The experts on the panel during this SDG12 webinar included Roger Petry, Professor of Philosophy at Luther College (University of Regina, Canada) and Co-coordinator of RCE Saskatchewan, Rose Ramkat, Lecturer and Deputy Center leader in the Center of Excellence in Phytochemicals, Textile and Renewable Energy (Moi University, Kenya), Detlev Lindau-Bank, Assistant Professor and Researcher (Vechta University, Germany), Saidatulakmal Mohd, Associate Professor and Director at the Centre for Global Sustainability Studies (Universiti Sains Malaysia), and Ian Vázquez-Rowe, working at the Peruvian Life Cycle Assessment and Industrial Ecology Network (PELCAN), in the Department of Engineering (Pontificia Universidad Católica del Perú). The panelists presented innovative ways and strategies linked to SDG 12 and sustainability at large, and discussed why it is so important to address this topic now. Roger Petry pointed out how a previous HLPF considered SDG 12 to be 'at the heart' of the SDGs, as the consumption and production systems have major impacts on the social, economic and ecological goals of the other SDGs. He also stressed that universities are key for the transformation that society needs, as they have always played an important role during processes of major societal change. Rose Ramkat advocated a whole-institution approach, explaining how the overall SDG strategy of Moi University is being translated into action.

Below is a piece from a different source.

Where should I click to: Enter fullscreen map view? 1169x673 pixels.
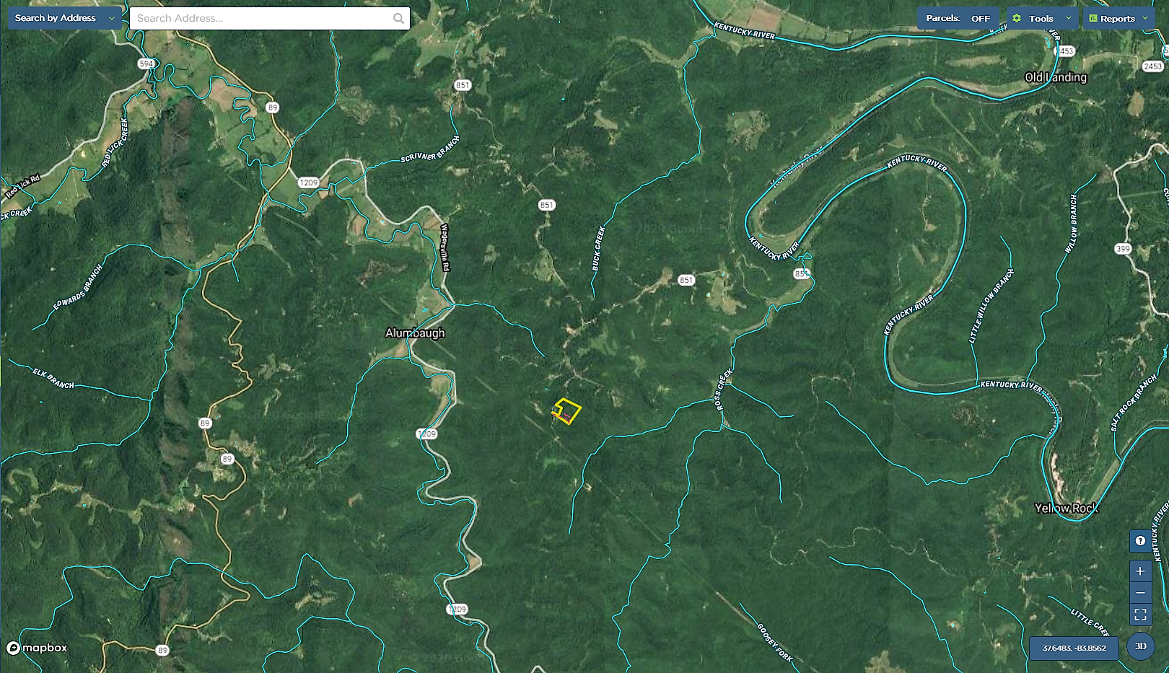pyautogui.click(x=1140, y=615)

Detlev Lindau-Bank highlighted the importance of sharing information, with students, with colleges and outside the university, to create more awareness around sustainability. Moreover, he believes in creating a culture of sustainability, which means creating sustainable values and goals. Saidatulakmal Mohd gave insights into the recent focus on waste management at Universiti Sains Malaysia, for instance a project building a prototype to transform waste to carbon. This machine is an alternative to the common composting as the duration of turning waste into carbon powder as fertilizer or fuel source is shorter. The presentation was followed by Ian Vázquez-Rowe, who presented PUCU’s approach to green public procurement and the use of life-cycle methods at the university and with public authorities.
Overall, the discussion focused on the whole-institution approach, as the panelists agreed on the fact that sustainability has to become part of every aspect of the university ecosystem, involving all stakeholders across the entire institution. Furthermore, higher education informs and impacts the broader discussions. All experts stressed the need for action in everyday life and society. In addition, the examples given are proof that the higher education community has already taken meaningful actions towards sustainability. Nevertheless, quite a bit of work has yet to be done to achieve the goals set in Agenda 2030 (and beyond) to find a path for a more sustainable future for all. The experts from the discussion also made clear that the way to get there is certainly not as simple as it sounds, as an understanding of complexity, as well as experience and competence are needed for innovation. Partnerships are essential and thus we look forward to continuing the work of the IAU HESD through continued conversation, joint action and advocacy. Thank you to all the speakers, moderator, organizers and participants for this inspiring and fruitful discussion.